**Text shown**

# GTI MK2 8V 1.8 - Oil pressure light/warning buzzer turns on after 5 miles of driving. Help?



## onetwo (Aug 31, 2011)

My just replaced my oil pressure sender (the one connected above the oil filter; higher bar). I know that it's supposed to switch on if the pressure goes below the limit at above 2000 rpms. But the weird thing is it's totally fine during the first couple of miles. I guess it switches on when engine has really warmed up (?). New to the GTi so I'm really just starting to learn. 

The oil pressure sender I have on rates at 2.0 Bar (white). I know that specs state that it should be 1.8 bar but I did read from another thread that it could either be a 1.6, 1.8, or 2.0. Although oil level is fine, just bought the car and not sure about what grade oil the previous owner put in. Would using a slightly thicker consistency solve the problem? 

Any help would be much appreciated. The warning buzz is really getting to be annoying.


----------



## L33t A2 (Aug 5, 2003)

*FV-QR*

Depending on ambient air temp you should be using one of these oils, for my scenario: 
Winter 10w40 
Summer 20w50 

Mobil came out with a 15w50 that has suited me well for my current 8v gti and my previous 16vt gli year round 
Also use a genuine oil filter from Bosch/Meyle/Mann/Mahle/Wix, I get mine from www.germanautoparts.com or http://thedubnutz.com/ 
Frams suck


----------



## Fat Rabbit (Nov 18, 2001)

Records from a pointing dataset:

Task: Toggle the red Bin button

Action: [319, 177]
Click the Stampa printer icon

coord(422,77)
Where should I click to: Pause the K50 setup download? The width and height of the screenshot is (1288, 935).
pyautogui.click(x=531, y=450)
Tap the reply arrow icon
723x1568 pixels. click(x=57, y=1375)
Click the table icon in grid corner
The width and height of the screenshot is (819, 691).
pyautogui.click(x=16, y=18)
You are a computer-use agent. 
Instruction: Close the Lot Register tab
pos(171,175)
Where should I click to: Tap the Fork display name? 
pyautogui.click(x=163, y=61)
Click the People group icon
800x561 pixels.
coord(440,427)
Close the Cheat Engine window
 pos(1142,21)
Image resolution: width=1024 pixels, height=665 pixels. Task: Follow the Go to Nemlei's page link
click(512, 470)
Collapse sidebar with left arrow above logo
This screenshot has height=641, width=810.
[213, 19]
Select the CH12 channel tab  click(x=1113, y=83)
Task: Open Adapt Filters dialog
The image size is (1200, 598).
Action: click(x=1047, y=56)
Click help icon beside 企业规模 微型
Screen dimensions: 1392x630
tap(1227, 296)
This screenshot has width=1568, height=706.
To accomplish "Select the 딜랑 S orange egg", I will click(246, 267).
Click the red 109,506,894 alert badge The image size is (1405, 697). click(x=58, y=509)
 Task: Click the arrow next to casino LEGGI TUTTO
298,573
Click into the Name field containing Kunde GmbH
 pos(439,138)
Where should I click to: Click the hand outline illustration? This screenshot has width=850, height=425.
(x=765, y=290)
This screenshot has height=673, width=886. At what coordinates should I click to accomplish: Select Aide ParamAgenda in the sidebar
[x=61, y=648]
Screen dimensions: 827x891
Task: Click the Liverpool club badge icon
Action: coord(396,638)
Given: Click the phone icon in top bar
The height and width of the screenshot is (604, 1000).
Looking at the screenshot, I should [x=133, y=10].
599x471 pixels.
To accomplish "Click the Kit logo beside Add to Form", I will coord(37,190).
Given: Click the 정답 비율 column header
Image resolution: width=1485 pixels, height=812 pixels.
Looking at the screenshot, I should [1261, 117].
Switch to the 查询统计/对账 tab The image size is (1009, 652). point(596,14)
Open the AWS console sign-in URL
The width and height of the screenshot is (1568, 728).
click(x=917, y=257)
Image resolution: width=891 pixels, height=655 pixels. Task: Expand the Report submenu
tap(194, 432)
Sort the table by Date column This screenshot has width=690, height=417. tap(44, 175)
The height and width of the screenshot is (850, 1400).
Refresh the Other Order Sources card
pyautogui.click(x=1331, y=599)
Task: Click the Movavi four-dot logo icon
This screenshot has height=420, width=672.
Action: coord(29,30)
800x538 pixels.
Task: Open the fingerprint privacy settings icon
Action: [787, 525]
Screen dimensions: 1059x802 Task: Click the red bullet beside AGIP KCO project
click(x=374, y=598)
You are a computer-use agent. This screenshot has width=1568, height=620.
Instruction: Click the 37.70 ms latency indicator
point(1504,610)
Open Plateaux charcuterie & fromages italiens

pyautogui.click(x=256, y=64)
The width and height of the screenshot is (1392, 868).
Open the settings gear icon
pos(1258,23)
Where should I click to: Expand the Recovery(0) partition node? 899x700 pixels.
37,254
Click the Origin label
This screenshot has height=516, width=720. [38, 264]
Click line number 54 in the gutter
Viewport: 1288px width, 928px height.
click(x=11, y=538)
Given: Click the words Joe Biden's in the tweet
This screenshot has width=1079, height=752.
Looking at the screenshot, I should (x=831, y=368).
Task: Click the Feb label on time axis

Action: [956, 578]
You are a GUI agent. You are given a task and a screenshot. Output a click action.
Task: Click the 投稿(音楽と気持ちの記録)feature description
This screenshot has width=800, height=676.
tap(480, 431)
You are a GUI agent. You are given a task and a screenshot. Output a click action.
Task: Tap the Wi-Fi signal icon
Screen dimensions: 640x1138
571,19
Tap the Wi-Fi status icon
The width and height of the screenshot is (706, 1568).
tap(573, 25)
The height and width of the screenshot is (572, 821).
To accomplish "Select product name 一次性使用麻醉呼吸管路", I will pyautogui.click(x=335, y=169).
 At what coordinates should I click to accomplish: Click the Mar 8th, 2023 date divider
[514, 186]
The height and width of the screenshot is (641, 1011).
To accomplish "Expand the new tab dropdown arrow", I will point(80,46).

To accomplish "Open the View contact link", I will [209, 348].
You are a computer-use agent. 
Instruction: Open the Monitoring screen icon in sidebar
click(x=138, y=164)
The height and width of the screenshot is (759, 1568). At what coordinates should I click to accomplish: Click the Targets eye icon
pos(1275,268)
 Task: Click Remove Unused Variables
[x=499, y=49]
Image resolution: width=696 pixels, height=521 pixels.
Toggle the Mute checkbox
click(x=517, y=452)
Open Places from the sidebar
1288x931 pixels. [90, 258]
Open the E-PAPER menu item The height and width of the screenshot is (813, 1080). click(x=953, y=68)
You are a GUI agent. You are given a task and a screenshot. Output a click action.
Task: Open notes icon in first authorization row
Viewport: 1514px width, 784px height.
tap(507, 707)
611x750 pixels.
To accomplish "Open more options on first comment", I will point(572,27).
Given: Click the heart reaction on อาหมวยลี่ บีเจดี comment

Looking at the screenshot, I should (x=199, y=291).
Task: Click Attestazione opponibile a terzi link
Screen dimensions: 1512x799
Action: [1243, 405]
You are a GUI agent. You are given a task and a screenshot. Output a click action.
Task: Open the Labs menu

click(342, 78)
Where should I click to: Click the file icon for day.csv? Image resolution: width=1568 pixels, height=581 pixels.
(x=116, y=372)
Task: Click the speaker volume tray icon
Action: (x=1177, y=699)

**Required work**
Using the oil pressure thread, answer yes or no to each statement and quote the exact words that decide it: (a) The oil pressure sender now on the car is rated at 1.8 bar. (b) The person who started the thread does not know what grade of oil the previous owner used. (c) One reply suggests 20w50 oil for summer.

**Full response**
(a) No: "The oil pressure sender I have on rates at 2.0 Bar (white)."
(b) Yes: "not sure about what grade oil the previous owner put in"
(c) Yes: "Summer 20w50"